Another limitation is the moderate-to-high heterogeneity observed for most domains, which may be explained by the variety of tests used to evaluate a single domain. The lowest heterogeneity was observed for verbal fluency, which was evaluated using the same test in most studies. Another meta-analysis from our group observed a similarly low heterogeneity for verbal fluency (Khalil et al., Reference Khalil, Hollander, Raucher-Chéné, Lepage and Lavigne2022). In addition, outlier exclusion reduced heterogeneity significantly but did not alter our results.
Conclusions
The large cognitive impairments observed before and following psychosis onset remain stable in the long term, consistent with the neurodevelopmental view of psychotic disorders. However, visual memory is one domain that may show a decline of small magnitude in the long term.
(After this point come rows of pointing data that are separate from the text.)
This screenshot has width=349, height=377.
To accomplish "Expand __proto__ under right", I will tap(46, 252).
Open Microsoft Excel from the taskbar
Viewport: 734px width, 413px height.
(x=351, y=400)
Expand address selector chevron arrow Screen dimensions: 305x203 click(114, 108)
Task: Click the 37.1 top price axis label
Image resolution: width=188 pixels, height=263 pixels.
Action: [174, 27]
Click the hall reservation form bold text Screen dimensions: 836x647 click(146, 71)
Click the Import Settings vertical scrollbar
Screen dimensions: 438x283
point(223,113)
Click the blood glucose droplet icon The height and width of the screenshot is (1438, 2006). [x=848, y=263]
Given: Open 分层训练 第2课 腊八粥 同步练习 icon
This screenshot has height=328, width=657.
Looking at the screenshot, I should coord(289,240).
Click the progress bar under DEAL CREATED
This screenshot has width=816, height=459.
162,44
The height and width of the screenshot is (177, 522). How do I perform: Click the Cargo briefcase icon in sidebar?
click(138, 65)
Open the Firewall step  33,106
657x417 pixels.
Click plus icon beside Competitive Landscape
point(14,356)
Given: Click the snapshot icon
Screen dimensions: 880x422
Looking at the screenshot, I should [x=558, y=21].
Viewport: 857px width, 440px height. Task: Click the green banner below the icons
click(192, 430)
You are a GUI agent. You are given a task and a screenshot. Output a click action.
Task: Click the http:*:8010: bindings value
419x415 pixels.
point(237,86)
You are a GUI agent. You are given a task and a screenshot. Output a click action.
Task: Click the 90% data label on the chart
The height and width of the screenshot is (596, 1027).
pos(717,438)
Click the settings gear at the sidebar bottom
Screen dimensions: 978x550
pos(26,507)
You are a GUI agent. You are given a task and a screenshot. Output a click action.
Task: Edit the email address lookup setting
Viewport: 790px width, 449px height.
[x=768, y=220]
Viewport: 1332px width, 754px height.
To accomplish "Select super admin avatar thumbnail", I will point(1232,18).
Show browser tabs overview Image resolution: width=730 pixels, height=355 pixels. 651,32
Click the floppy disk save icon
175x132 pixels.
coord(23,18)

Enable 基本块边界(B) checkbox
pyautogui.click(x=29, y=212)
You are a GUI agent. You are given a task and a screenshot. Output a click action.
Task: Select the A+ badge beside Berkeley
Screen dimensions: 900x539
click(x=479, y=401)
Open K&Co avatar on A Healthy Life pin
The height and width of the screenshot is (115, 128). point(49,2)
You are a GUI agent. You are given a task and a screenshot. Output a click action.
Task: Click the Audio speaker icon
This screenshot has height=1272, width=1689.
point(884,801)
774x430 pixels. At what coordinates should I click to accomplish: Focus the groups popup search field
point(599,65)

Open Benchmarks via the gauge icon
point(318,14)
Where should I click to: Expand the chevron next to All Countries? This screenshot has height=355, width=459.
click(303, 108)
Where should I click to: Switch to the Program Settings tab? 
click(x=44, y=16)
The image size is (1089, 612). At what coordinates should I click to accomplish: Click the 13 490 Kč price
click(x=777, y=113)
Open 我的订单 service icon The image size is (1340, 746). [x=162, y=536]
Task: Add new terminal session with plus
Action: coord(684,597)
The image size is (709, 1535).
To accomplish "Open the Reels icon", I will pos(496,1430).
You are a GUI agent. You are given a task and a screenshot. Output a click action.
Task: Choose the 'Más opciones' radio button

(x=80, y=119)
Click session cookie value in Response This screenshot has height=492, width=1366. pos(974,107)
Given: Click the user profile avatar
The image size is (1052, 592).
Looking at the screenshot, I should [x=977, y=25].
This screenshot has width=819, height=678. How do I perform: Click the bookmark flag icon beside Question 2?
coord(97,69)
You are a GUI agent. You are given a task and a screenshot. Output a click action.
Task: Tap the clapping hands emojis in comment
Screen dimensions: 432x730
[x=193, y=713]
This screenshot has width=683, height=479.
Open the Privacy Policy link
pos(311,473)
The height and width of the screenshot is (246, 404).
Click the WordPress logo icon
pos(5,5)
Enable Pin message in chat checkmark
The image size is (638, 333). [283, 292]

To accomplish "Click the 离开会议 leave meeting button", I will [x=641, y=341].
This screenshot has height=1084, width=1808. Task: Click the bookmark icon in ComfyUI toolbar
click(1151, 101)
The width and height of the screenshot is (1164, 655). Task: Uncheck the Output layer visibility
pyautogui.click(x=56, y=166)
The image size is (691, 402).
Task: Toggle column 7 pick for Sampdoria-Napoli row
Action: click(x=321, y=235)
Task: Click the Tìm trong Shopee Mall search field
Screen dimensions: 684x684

Future studies should focus on identifying subgroups susceptible to cognitive decline.
Supplementary material
The supplementary material for this article can be found at http://doi.org/10.1017/S0033291725100627.
Acknowledgments
The authors would like to thank all study authors who shared data for inclusion in the meta-analysis.
Funding statement
This study is funded by the Canadian Institutes of Health Research (grant number 180502). ML is supported by a James McGill Professorship from McGill University and an FRQS research chair. JG is supported by a Canadian Institutes of Health Research Doctoral Award (grant number 515050).
Competing interests
ML reports grants from Otsuka Lundbeck Alliance; personal fees from Lundbeck Canada, Otsuka Canada, and Boehringer-Ingelheim; grants and personal fees from Janssen; and grants from Roche. KL reports personal fees from Lundbeck Canada, Otsuka Canada, and Boehringer-Ingelheim.
Ethical standard
This work is based on previously collected data, with no new data being collected. No ethics approval was sought.